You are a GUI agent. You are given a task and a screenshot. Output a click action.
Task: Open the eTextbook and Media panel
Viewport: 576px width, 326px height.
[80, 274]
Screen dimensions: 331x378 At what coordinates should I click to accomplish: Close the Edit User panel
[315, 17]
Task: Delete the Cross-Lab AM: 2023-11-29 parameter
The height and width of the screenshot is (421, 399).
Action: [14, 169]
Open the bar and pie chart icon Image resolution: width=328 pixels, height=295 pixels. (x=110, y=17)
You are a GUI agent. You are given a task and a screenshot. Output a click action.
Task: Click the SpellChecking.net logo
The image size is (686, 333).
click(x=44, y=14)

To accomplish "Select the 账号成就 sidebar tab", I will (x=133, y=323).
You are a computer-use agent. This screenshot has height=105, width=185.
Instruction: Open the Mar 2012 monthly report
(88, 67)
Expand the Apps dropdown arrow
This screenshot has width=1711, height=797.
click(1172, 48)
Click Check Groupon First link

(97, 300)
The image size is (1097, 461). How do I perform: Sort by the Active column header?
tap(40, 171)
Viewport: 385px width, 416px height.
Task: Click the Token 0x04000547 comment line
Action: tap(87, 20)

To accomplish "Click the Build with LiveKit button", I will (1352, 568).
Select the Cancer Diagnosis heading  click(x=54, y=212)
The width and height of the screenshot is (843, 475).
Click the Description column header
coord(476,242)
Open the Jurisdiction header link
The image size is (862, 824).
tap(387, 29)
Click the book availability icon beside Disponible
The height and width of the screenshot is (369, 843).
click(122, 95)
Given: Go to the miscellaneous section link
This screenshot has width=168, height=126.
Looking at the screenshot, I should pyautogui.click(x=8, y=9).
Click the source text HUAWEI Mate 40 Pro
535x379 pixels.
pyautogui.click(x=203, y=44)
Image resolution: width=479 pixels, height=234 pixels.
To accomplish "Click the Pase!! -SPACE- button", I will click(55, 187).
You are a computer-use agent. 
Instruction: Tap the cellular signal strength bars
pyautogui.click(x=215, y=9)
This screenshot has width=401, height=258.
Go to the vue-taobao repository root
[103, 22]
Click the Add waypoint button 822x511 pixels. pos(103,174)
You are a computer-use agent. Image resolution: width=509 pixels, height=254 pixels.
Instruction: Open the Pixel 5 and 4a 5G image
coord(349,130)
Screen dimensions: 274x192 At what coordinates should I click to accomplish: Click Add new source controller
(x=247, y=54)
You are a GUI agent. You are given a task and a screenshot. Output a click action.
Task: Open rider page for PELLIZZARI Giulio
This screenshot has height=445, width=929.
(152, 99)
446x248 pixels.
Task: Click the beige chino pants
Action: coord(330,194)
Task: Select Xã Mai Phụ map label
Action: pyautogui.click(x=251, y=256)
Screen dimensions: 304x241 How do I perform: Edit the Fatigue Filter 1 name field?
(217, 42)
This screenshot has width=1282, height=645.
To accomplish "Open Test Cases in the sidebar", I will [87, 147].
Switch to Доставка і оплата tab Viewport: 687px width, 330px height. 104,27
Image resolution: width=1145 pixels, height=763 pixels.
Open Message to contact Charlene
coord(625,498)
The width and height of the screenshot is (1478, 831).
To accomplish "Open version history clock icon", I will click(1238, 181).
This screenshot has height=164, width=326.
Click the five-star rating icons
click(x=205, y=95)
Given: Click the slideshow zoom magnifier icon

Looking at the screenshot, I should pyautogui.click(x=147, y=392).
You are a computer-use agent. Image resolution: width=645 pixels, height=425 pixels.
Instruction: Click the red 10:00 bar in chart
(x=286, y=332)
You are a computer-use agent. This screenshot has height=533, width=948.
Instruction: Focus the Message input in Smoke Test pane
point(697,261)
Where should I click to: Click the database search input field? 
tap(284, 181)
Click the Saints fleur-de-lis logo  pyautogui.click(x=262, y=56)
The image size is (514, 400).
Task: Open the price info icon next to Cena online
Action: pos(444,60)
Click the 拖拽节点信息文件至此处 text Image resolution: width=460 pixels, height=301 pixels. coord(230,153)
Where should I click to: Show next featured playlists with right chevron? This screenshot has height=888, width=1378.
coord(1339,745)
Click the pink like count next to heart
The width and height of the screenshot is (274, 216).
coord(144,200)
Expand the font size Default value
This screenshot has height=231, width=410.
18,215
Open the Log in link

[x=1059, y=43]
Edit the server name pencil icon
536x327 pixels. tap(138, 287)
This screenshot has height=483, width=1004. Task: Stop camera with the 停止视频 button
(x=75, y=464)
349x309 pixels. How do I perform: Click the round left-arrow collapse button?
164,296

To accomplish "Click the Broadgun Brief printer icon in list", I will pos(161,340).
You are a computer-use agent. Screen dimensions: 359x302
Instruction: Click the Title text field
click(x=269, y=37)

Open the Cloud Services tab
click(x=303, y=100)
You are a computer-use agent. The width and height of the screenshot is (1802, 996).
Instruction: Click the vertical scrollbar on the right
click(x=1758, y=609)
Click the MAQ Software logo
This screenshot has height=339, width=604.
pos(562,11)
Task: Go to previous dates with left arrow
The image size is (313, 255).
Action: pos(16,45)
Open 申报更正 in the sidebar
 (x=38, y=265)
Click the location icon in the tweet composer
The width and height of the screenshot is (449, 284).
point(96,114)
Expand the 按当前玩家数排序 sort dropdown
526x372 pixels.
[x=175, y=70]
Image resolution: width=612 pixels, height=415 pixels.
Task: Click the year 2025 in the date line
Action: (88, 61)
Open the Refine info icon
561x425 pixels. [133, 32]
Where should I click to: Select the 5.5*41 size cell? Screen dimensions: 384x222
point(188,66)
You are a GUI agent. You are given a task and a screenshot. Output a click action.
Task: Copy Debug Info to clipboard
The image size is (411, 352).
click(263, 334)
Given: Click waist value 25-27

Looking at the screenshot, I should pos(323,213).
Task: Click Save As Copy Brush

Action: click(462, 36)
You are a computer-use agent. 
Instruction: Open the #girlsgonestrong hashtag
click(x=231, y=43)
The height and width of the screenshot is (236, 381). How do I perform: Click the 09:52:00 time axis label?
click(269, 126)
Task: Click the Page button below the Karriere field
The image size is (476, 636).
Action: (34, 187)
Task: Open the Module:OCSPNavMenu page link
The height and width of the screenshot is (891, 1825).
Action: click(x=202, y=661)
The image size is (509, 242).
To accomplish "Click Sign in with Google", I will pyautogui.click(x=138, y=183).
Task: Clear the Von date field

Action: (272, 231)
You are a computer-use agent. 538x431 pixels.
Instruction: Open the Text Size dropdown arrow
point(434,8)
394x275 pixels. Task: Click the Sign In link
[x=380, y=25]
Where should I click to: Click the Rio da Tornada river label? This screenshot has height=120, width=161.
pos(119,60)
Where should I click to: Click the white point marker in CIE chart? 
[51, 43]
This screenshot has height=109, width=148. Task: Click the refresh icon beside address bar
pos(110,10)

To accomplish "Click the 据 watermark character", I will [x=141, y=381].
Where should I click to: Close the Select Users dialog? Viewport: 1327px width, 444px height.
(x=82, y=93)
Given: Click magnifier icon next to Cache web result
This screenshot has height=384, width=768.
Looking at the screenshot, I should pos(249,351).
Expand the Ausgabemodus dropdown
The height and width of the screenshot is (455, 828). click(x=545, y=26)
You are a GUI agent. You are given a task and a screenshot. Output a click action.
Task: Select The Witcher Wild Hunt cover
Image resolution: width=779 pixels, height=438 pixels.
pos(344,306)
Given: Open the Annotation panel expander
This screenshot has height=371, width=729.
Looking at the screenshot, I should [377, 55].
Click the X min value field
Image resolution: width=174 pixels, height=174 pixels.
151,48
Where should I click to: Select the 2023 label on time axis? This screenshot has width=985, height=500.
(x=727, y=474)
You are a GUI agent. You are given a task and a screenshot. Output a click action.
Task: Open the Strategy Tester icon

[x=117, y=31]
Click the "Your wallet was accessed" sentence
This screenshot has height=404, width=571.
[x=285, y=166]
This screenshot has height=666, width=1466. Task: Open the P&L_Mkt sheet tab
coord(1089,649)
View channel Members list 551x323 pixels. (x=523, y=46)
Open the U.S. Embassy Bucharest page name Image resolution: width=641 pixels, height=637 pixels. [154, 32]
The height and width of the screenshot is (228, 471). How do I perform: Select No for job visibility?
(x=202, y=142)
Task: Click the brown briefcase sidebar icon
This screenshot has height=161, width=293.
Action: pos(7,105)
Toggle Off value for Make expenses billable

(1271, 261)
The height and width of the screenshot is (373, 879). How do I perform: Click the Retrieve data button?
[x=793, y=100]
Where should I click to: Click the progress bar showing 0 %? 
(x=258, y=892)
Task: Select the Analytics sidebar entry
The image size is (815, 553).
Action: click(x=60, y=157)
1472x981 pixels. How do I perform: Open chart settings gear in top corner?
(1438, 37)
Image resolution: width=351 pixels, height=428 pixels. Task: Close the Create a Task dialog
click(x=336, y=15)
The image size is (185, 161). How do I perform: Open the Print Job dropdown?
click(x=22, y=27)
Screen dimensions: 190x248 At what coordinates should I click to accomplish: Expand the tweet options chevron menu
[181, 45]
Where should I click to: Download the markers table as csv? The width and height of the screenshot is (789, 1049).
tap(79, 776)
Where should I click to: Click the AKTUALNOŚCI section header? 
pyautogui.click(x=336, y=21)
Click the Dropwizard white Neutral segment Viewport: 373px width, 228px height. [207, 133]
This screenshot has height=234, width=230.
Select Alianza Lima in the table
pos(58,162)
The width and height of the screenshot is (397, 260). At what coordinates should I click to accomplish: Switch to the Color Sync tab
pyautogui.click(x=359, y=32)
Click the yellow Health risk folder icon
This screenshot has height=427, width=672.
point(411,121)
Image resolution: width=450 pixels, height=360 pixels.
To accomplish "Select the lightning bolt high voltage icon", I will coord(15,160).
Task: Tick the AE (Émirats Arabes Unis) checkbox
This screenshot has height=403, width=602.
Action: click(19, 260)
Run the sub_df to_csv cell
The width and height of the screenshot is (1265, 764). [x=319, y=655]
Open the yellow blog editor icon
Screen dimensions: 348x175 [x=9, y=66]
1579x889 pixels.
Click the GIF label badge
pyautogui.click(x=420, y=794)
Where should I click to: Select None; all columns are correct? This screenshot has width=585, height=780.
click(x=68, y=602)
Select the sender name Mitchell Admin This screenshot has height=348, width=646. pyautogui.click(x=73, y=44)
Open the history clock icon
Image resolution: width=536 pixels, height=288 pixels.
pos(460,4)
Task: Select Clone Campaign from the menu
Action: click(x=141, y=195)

^^^^

-- What the exercise asks --
Counting only lines that hold the string "will", how many are there in the listing above? Give that number by itself.

-- Result of this exercise --
9